HOW IS CONTENT JUDGED?
The only thing the
Brink Jury is really judging is whether or not the content has
any merit at all to anyone at all. Tolerance is encouraged.
But promoting hatred, outright plagiarism, child pornography
or any content that breaks the law, and technically flawed
uploads are all valid reasons to send content to the crap
bucket. The brink jury can also judge that your content is not ready for publication as an article, or that it is somehow incomplete. If that is the case, they can send it to the forum.If you content gets sent to the forum, maybe that's where it belongs. If you disagree, rewrite it and submit it again. WHAT ABOUT CONTENT RATINGS?

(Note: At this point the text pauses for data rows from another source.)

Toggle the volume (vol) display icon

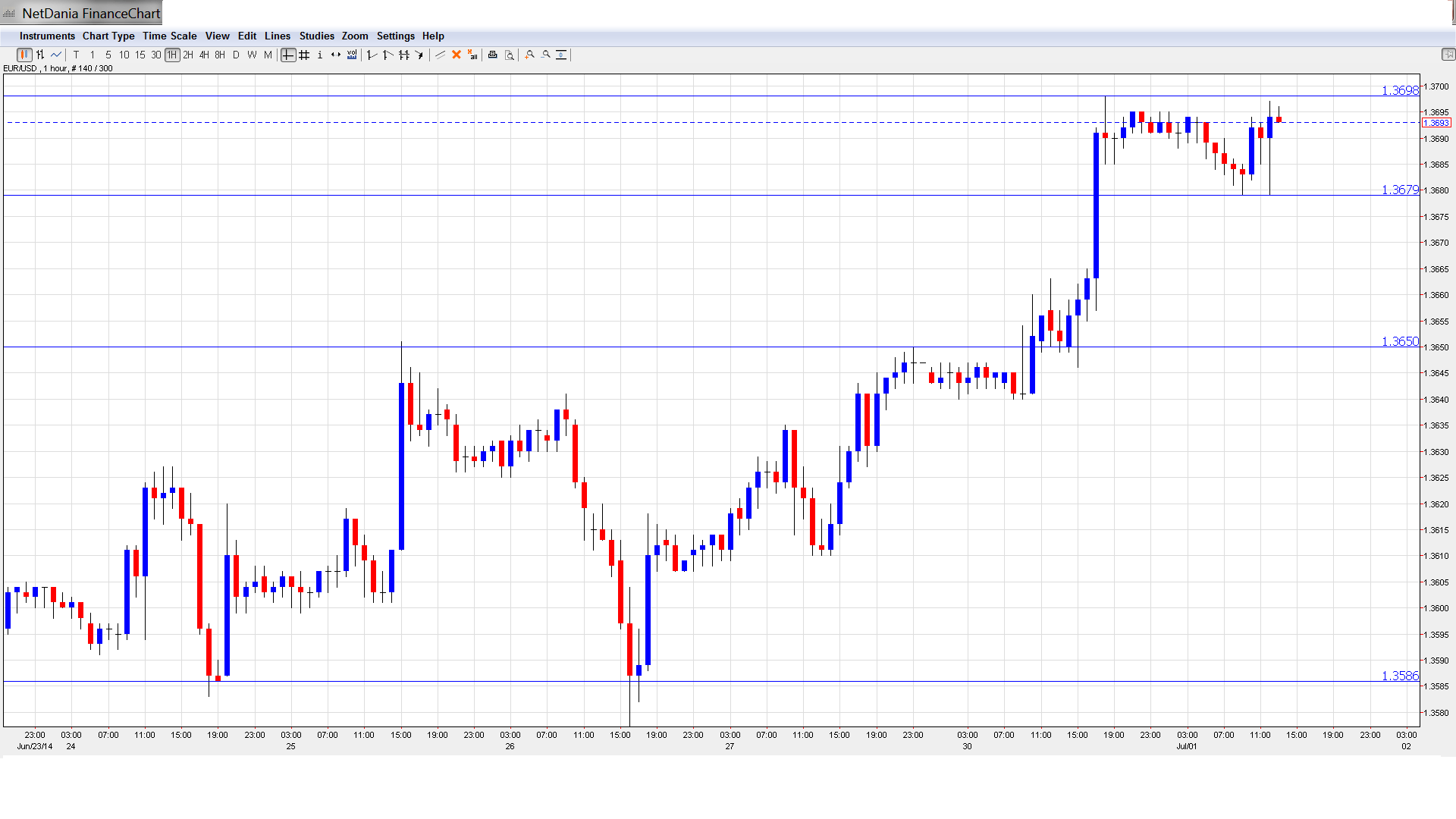(352, 55)
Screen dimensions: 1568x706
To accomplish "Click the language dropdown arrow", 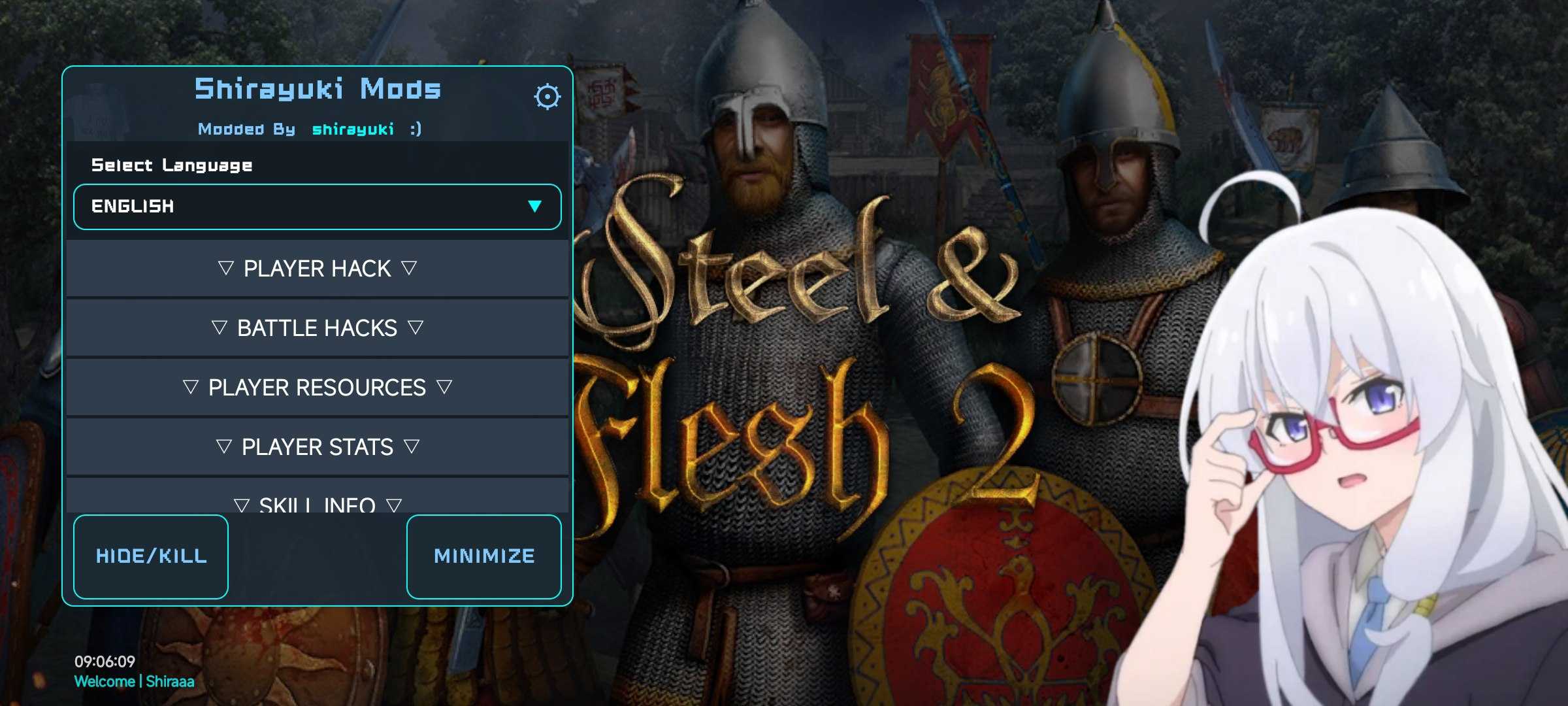I will (534, 207).
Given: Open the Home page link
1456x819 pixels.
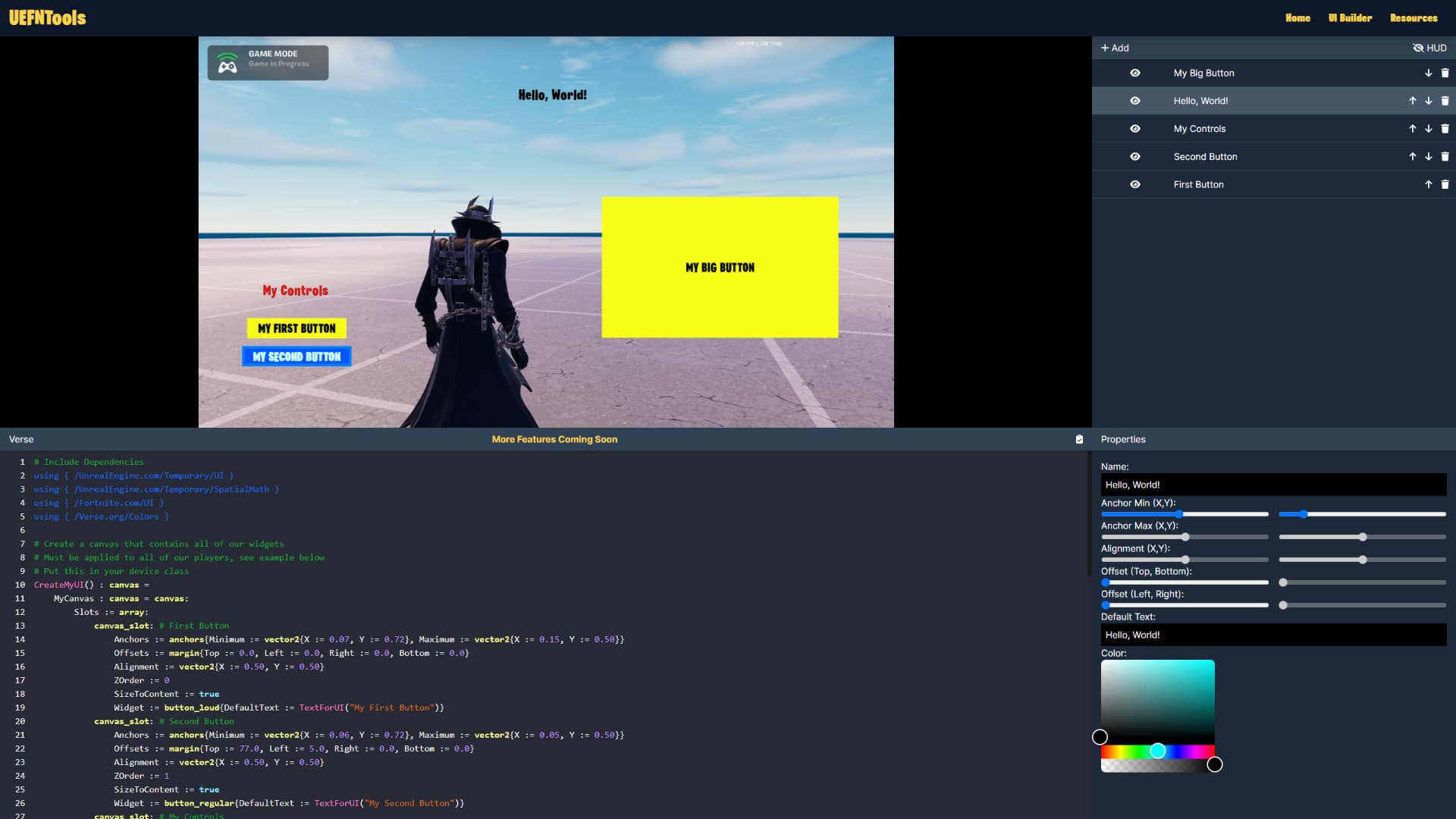Looking at the screenshot, I should [x=1298, y=17].
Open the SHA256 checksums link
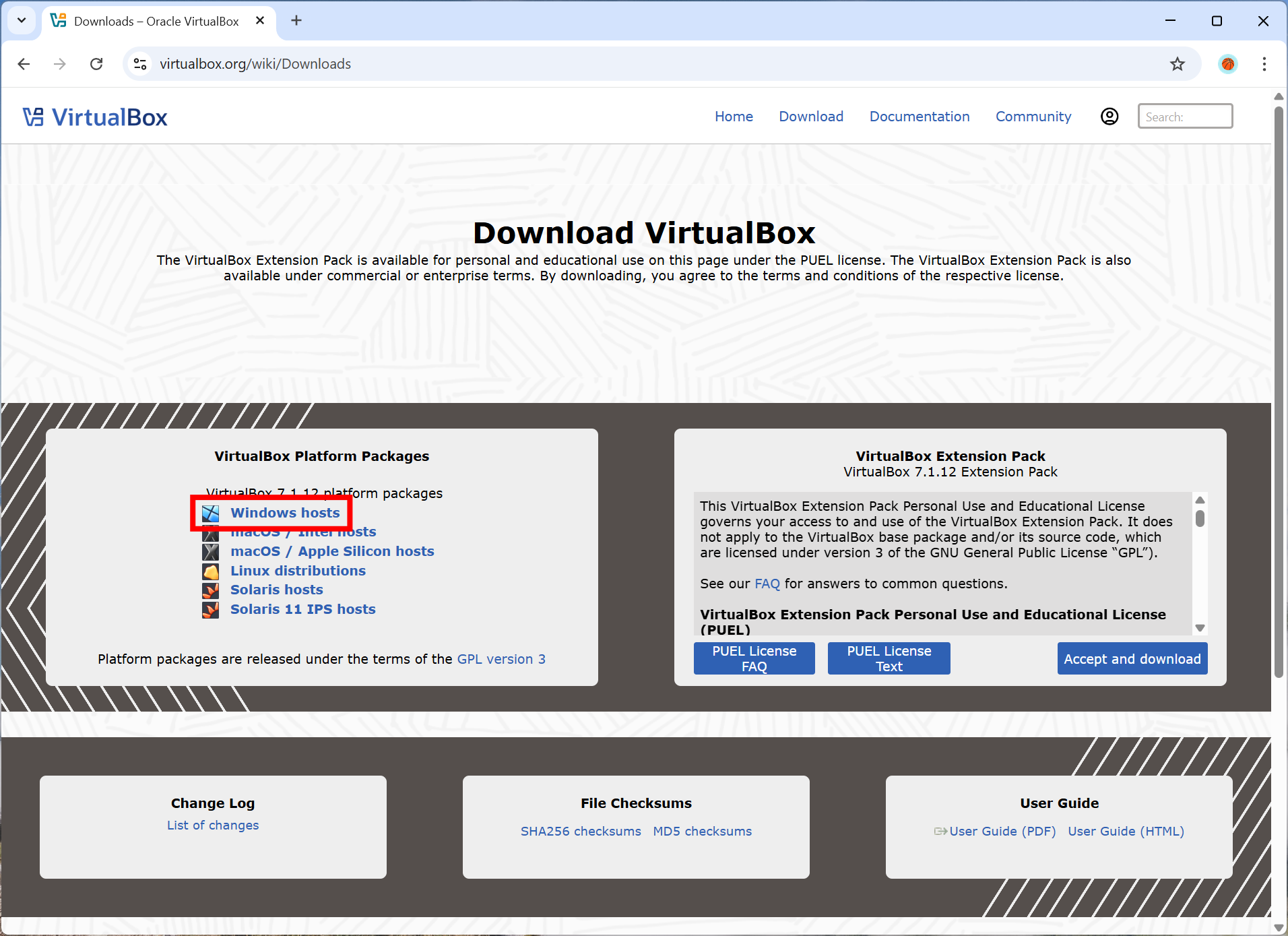 click(580, 831)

Content ratings are different than the judgement of the jury. After content is uploaded, all Brink users are invited to rate content from one to five stars. One being not that great and five being really great. These ratings help us determine the value of different pieces of content, and in the future, will help us sort through all of it.
WHAT IS THE BASIC PREMISE?
The basic premise of The Brink is to build one of the world's
largest informational databases of how people really live on this planet. A database of original content, not rehashed dreck.

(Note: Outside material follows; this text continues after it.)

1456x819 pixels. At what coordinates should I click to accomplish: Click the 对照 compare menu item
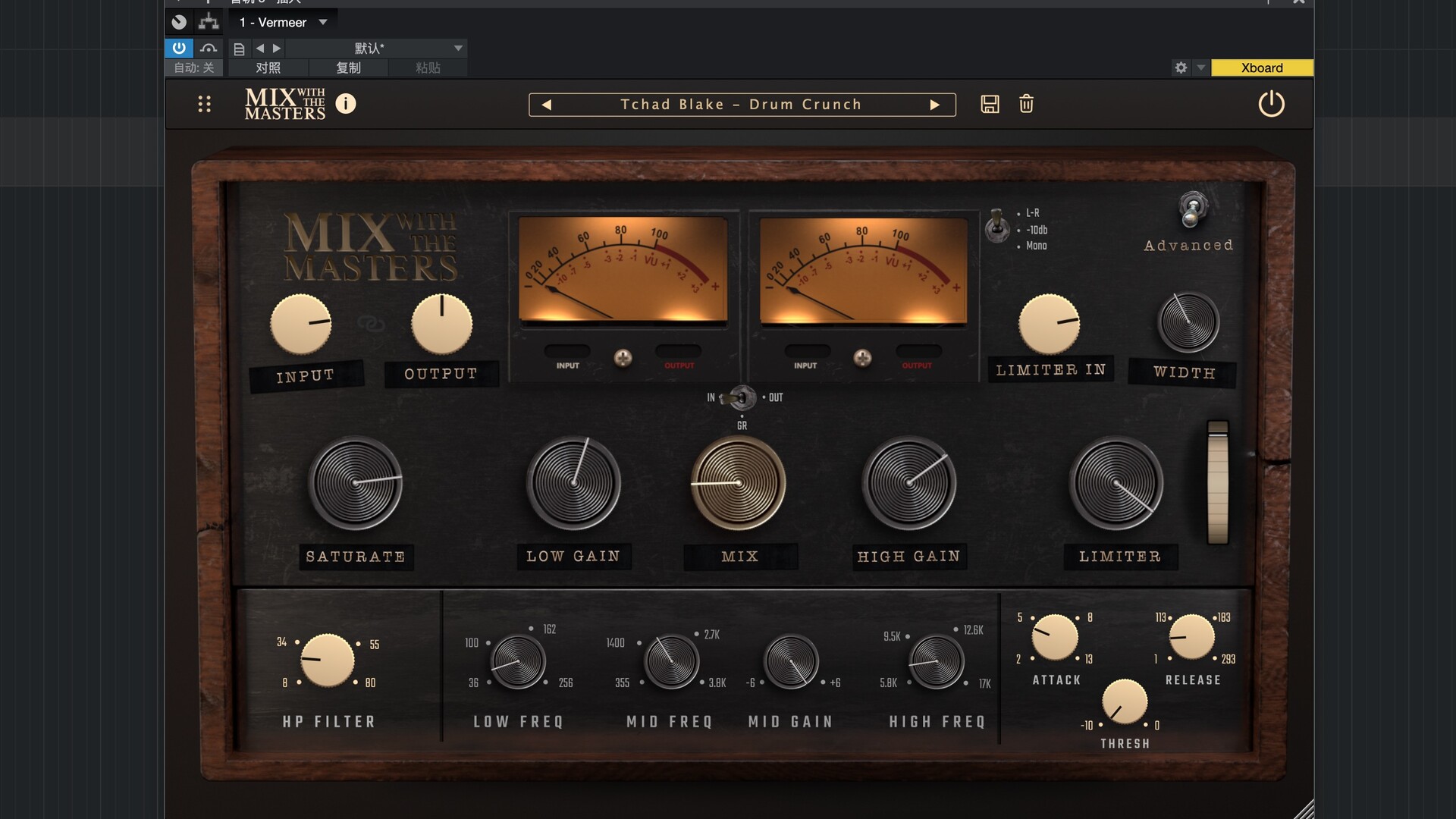[267, 67]
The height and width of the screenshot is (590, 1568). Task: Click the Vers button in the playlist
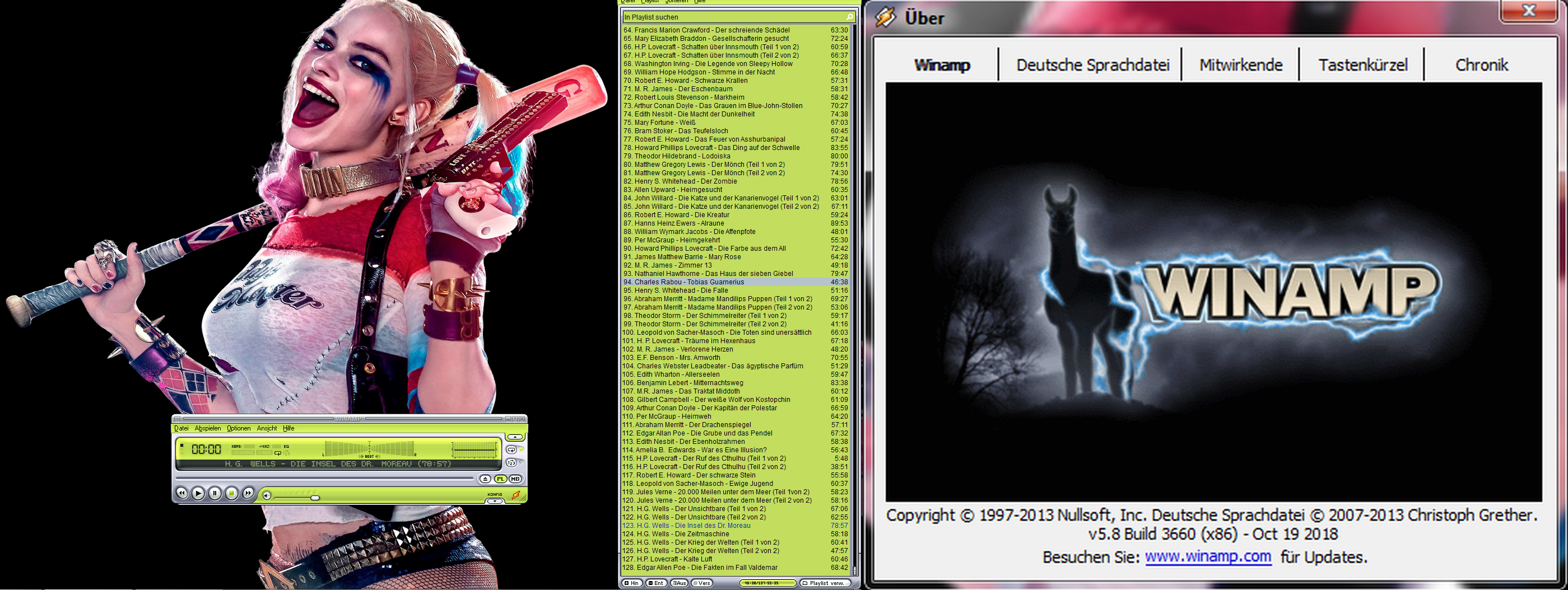point(703,583)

We believe that ordinary people, given the chance, can express
themselves with intellect and grace.
CAN YOU APPEAL THE BRINK JURY?:
A user who has uploaded content that was judged crap has
the right to an appeal. If the user does appeal, an appeals
board will review the content. The Brink Appeals board has
the right to overturn a Brink Jury's ruling.
WHAT IS ALL THIS PAYPAL BUSINESS?
We pay for content! If you upload a gallery or an article
we pay you for it. We take 50% of all the advertising revenue
and we split it among our contributors. That's how Brink.com
works. It's completely automated. But, we can't pay you,
if you don't have a paypal email address. If you upload
anything to us make sure you have a paypal email address
so that the system can automatically send you your share.
WHAT IS A PAYPAL EMAIL ADDRESS?
That's the address that you used when you signed up for
your paypal account. If you don't have a paypal account,
go to www.paypal.com
and sign up for one.
SO NOW WHAT?
Now all you have to do is upload your content. If it stays
out of the crap bucket, you'll get paid for it. We pay in Brinkos. Once a month we run a script that takes all the Brinkos in circulation and divides that number into 50% of the total ad revenue for the month. That determines the Brinko Exchange Rate. Then we apply another formula that takes into account average user ratings and average content ratings. Everyone who has uploaded content gets a payment of some sort sent to their paypal email address.The higher the ratings (both user and content) the higher the payment.
WHAT IF I DON'T POST A PAYPAL EMAIL ADDRESS IN MY BRINK?
The system can not and will not pay you. Every month is zeroed out. It is an automated system. Brinkos that can't be converted to dollars are fed to stray cats.
WHAT IS ALL THIS RSS BUSINESS?
The all new Brink RSS news. It allows you to get news content
with given keywords. So, what exactly is RSS?
RSS is an XML-based format (using the Resource Description
Framework (RDF) - a language for representing information
about resources in the World Wide Web) that allows the syndication
of lists of hyperlinks, along with other information, or
metadata, that helps viewers decide whether they want to
follow the link.
HUH?
Basically, RSS is an alternative means of accessing the
vast amount of information that now exists on the world
wide web. Instead of the user browsing websites for information
of interest, the information is sent directly to the user.